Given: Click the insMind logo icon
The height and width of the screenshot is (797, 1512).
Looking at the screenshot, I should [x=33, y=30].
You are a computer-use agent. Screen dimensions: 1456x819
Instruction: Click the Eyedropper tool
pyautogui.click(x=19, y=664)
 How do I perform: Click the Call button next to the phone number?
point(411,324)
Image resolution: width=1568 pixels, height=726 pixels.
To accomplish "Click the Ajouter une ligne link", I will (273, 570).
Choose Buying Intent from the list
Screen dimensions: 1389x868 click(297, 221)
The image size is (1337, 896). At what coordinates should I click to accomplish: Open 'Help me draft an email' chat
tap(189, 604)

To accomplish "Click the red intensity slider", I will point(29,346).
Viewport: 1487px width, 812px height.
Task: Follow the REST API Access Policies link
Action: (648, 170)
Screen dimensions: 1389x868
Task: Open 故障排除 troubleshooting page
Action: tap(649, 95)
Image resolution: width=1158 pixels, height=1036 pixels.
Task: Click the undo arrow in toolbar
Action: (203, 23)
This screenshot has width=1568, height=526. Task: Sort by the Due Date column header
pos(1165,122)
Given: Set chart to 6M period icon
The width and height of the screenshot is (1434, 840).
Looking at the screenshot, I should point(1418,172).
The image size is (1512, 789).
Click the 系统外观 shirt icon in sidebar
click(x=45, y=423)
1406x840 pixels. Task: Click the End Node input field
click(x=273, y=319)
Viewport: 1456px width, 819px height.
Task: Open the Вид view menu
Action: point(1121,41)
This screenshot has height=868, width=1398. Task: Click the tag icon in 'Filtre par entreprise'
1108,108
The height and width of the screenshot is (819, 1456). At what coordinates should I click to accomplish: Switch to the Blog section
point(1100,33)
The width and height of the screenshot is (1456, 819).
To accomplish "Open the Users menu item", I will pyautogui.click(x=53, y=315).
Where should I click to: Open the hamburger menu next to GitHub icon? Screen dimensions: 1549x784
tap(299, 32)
::::::::::
Problem:
The required answer is each line of the entries containing the string "Given".

Final answer:
Given: Click the insMind logo icon
Given: Set chart to 6M period icon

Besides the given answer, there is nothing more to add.